A new compound heterozygous frameshift mutation in the type II 3 beta-hydroxysteroid dehydrogenase (3 beta-HSD) gene causes salt-wasting 3 beta-HSD deficiency congenital adrenal hyperplasia.

We report a new compound heterozygous frameshift mutation in the type II 3 beta-hydroxysteroid dehydrogenase (3 beta-HSD) gene in a Pakistanian female child with the salt-wasting form of 3 beta-HSD deficiency congenital adrenal hyperplasia. The child, born with clitoral enlargement, manifesting salt-wasting adrenal crisis, and public hair growth during infancy, was treated with hormonal replacement therapy.
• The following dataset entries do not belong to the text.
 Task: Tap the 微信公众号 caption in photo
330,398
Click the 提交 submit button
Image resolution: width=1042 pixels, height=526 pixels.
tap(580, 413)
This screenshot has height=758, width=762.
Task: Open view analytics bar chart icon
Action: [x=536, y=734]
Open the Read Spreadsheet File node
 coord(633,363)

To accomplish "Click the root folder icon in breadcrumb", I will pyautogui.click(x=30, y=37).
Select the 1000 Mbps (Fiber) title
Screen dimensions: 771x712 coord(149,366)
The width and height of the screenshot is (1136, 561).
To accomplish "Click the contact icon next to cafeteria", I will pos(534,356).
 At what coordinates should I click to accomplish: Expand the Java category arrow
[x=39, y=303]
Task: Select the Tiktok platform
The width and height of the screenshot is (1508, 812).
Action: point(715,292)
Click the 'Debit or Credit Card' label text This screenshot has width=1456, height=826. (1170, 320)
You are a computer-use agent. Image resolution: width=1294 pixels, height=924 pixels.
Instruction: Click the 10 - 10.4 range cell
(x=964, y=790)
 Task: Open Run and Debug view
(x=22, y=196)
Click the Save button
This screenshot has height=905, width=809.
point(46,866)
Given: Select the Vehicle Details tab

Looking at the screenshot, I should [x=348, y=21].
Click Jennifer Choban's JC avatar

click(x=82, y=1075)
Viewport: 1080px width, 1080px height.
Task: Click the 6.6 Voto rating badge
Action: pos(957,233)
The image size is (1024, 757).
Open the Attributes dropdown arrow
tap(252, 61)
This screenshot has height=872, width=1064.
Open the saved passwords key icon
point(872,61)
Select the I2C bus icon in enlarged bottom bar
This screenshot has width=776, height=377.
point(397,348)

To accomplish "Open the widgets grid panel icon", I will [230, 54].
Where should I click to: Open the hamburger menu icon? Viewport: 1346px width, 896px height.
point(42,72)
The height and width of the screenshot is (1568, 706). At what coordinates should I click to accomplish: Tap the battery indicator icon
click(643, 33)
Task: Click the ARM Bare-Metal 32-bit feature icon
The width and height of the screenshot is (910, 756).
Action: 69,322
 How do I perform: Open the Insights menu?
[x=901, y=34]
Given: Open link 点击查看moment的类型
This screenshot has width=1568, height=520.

The etiology of her congenital adrenal hyperplasia, however, was not defined. Two of her siblings, as well as one paternal cousin with ambiguous genitalia and palpable gonads and another paternal cousin with normal female genitalia, had symptoms of adrenal crisis and died during early infancy. Thus, although the family history suggested possible 3 beta-HSD deficiency disorder, suppressed adrenal function caused by excess glucocorticoid therapy in this child at 7 yr of age did not allow hormonal diagnosis. To confirm 3 beta-HSD deficiency, we sequenced the type II 3 beta-HSD gene in the patient, her family, and the parents of her decreased paternal cousins. The type II 3 beta-HSD gene region of a putative promoter, exons I, II, III, and IV, and exon-intron boundaries were amplified by PCR and sequenced in all subjects. The DNA sequence of the child revealed a single nucleotide deletion at codon 318 [ACA (Thr)-->AA] in exon IV in one allele, and two nucleotide deletions at codon 273 [AAA(Lys)-->A] in exon IV in the other allele. The remaining gene sequences were normal. The codon 318 mutation was found in one allele from the father, brother, and parents of the deceased paternal cousins. The codon 273 mutation was found in one allele of the mother and a sister. These findings confirmed inherited 3 beta-HSD deficiency in the child caused by the compound heterozygous type II 3 beta-HSD gene mutation. Both codon 273 and 318 mutations yielding frameshift and premature stop codons at codons 279 and 367, respectively, are predicted to result in an altered and truncated type II 3 beta-HSD protein, thereby causing salt-wasting 3 beta-HSD deficiency in the patient. The type II 3 beta-HSD gene findings and clinical history of her family members suggest that the patient's deceased siblings were likely affected males with the same compound heterozygous mutations of the gene as in the proband, whereas the deceased cousins were likely affected with the homozygous codon 318 mutation in the gene.